I couldn't wait for his new doctor. Frantically I called, but the patient's phone went straight to voicemail and there was no answer at his house. I had to call his mother. His aunt raced home, where she found he had turned off his phone to nap. He was rushed to the Hospital of the University of Pennsylvania, by which time his white count was nearly 200,000. At the rate they were increasing, he was hours away from death.

He underwent pheresis, a process that can remove selected cells from the blood and return the rest to the patient. His headache was gone in one hour. But it was just the beginning of this young man's ordeal.

Acute lymphoblastic leukemia occurs in children and adults, with a peak incidence between ages 2 and 5. Cure rates in kids approach 90 percent with intense chemotherapy regimens, but infants and adults don't fare as well. Because of that, they generally are not subjected to the same treatments. Scientists have discovered, however, that younger adults (defined as ages 16 to 39) with acute lymphoblastic leukemia may be more biologically similar to pediatric patients than to older adults.

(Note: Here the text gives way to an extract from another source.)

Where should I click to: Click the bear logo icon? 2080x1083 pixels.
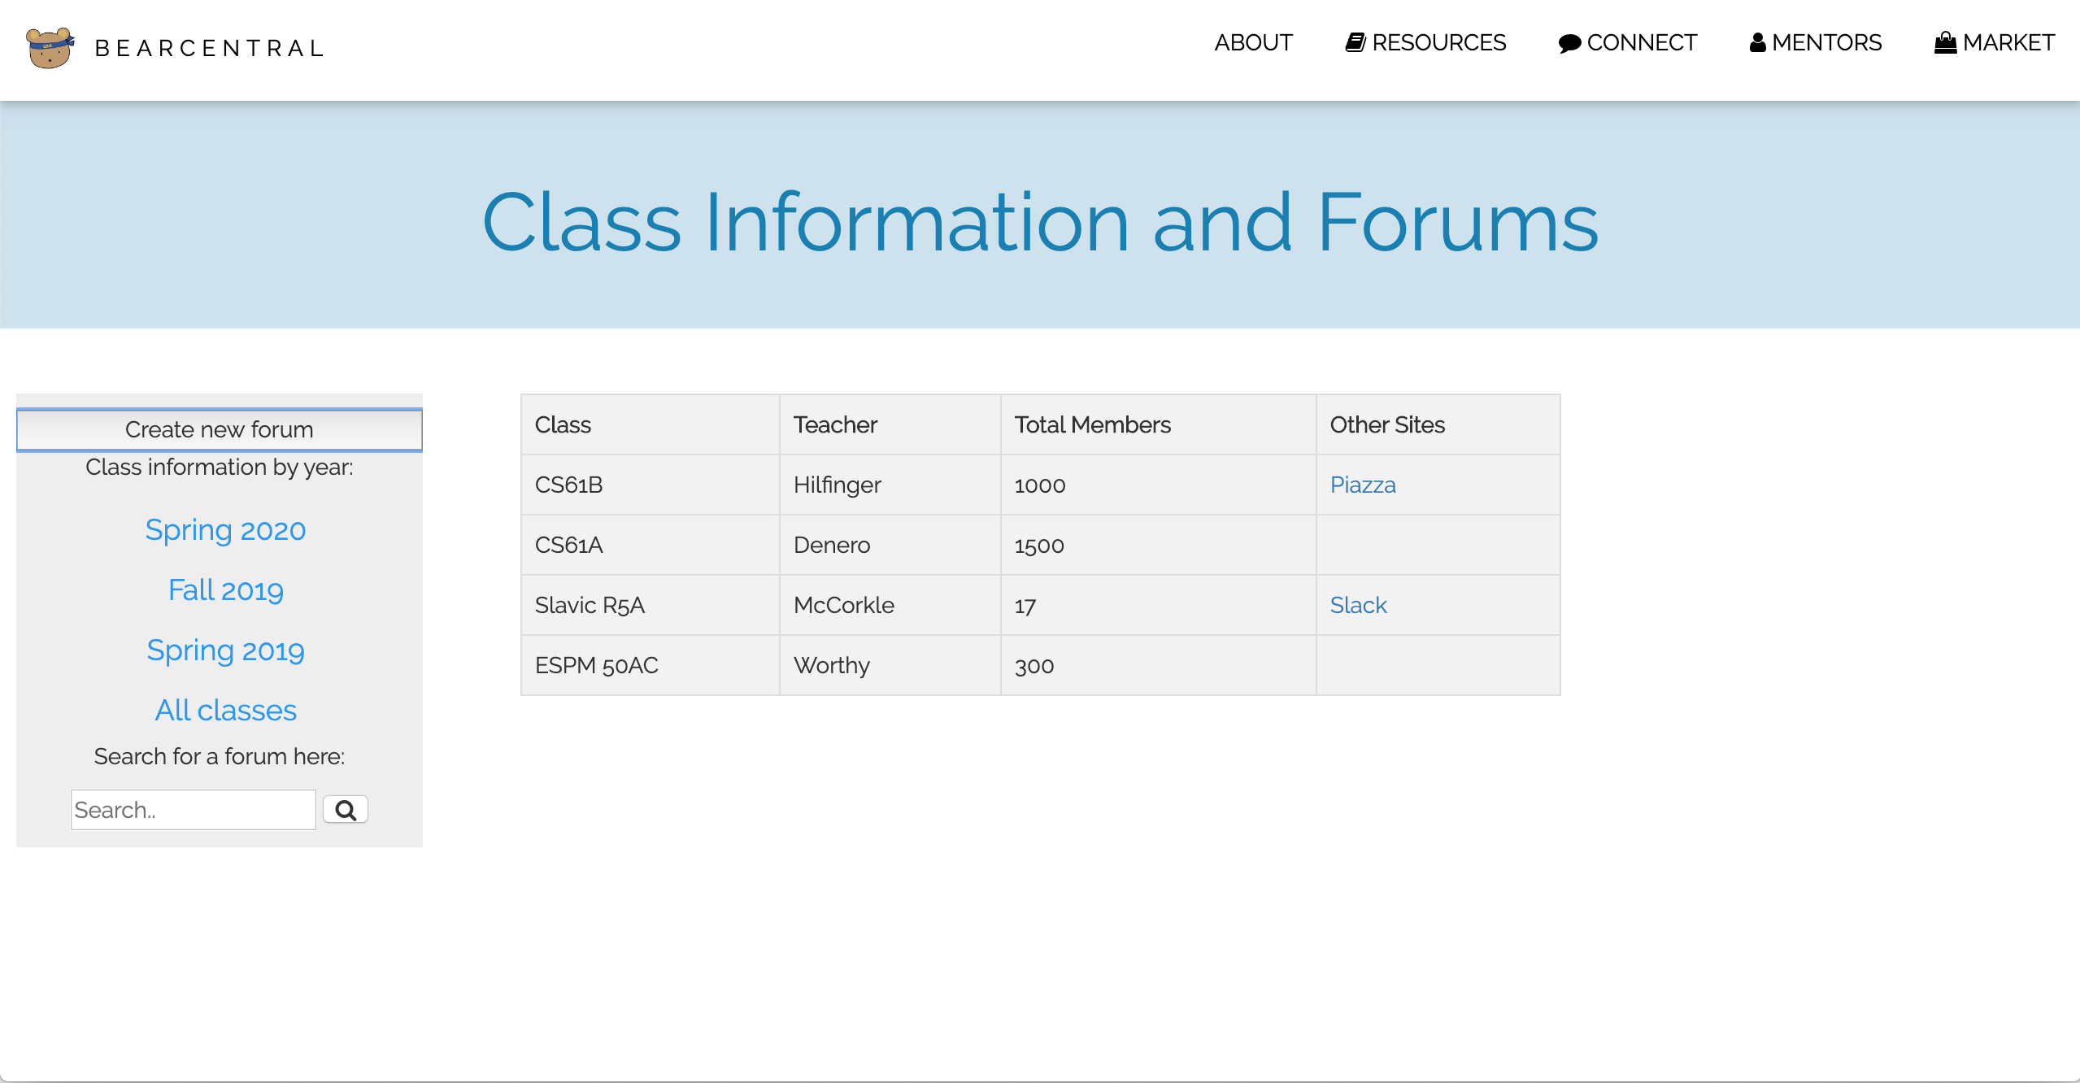(50, 48)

So my patient elected to enroll in a clinical trial in which he received the more intense pediatric version of chemotherapy.

He spent months at a time in the hospital. His blood counts fell, he developed neuropathy so severe he could barely walk, he suffered from rashes on his skin and mucous membranes. Along the way, he befriended other patients with the same disease, not all of whom survived. But he did.

Currently disease-free and back in school, he has officially forgiven me for talking to his parents. He is now an adult in every way.